The murder of Caesar had, in words of the time, abolished the rex but not the regnum,[1571] and the Triumvirate of 43 B.C. was but a suspension of hostilities between the rival claimants. In form it was a provisional government, like that of the early Decemvirate, for the reform of the constitution, and received the sanction of the people;[1572] but so purely was it an agreement between the contending personalities that its renewal was contrived in 38 B.C. without any reference to the comitia.[1573] For ten years (38-28 B.C.) Octavian’s position was far more irregular than that of Caesar had ever been, and, even after the defeat and death of Antonius, his sole claim to power was an imperium, which had never been conferred, irregularly continued from a usurped Triumvirate. These indefinite powers resting, as he himself describes them, “on universal consent,”[1574] were essential to the accomplishment of the work that had to be done before the forms of the constitution were restored. The consulships which he held did not give the requisite authority, and the value of the tribunicia potestas, which he had possessed from 36 B.C.,[1575] was negative rather than positive. In the course of his sixth consulship (28 B.C.) he considered the time to be ripe for a final settlement. It assumed the form of a surrender. He issued a solemn decree in which he cancelled the irregular ordinances of the Triumvirate,[1576] and he fixed January 1, 27 B.C. as the date on which he would divest himself of his extraordinary power.[1577] On this day “he gave back the commonwealth to the discretionary power of Senate and people.”[1578] A return was expected, and had doubtless been arranged, but the gift made by the grateful Senate seemed small in comparison with what had been surrendered. It was enough, however, to make the abdicating monarch a very powerful head of the executive of the state. Augustus, as he was now for the first time designated,[1579] was given imperium for ten years with the government of certain specified provinces,[1580] while at the same time he was made commander-in-chief for life of all the forces of the state, with the sole right of raising levies and of making war and of declaring peace.[1581] Yearly consulships were still the chief basis of his dignity, if not of his authority, in the capital, while the tribunician power still continued but was as yet sparingly employed.

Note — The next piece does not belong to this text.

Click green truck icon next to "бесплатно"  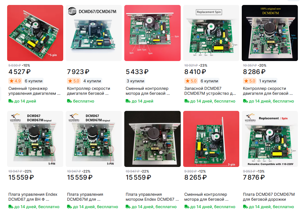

Such was the settlement that was greeted, officially and unofficially, as a restoration of the Republic,[1582] but which later writers held, with equal reason, to be the commencement of the legitimate monarchy.[1583] The weak point in the arrangement was the authority of the prince within the capital. The consulship had admirable Republican associations, but was hemmed in by awkward limitations. Its jurisdiction had become almost extinct, its initiative was fettered by colleagueship, it was technically not the highest power in the state, and the constant usurpation by the Princeps of one of the two offices of highest titular rank was a bar to the legitimate ambition of aspiring nobles. Hence the need for the new settlement which was attained in 23 B.C. The details of the change, which gave the Principate its final form, will be described elsewhere. Its essential features were that the constant investiture with the consulship was dispensed with, that the tribunicia potestas was shifted from the background to become the chief symbol of authority for the Princeps in Rome and Italy, and that an imperium, which must now be described as proconsulare, was renewed and perhaps increased.[1584] Further isolated grants were made to fill up the gaps in this heterogeneous association of powers, and to elevate the new extraordinary magistrate of the Republic to the requisite height above the ordinary officials of the state.
CHAPTER X
THE PRINCIPATE
§ 1. The Powers of the Princeps
We have seen that the powers on which Augustus based his position as Princeps were the proconsulare imperium and the tribunicia potestas. In the theory of a constitution which he presented to the world the first of these prerogatives was supposed to establish his power outside Rome and Italy, the second, with its purely civic traditions, to be the basis of his influence within the central state. His object in exalting the tribunician power to the first place in Rome and her Italian dependencies now merged in the city, was to conceal as carefully as possible the military basis of his rule. The unlimited imperium was to be felt only by his army and his provincial subjects.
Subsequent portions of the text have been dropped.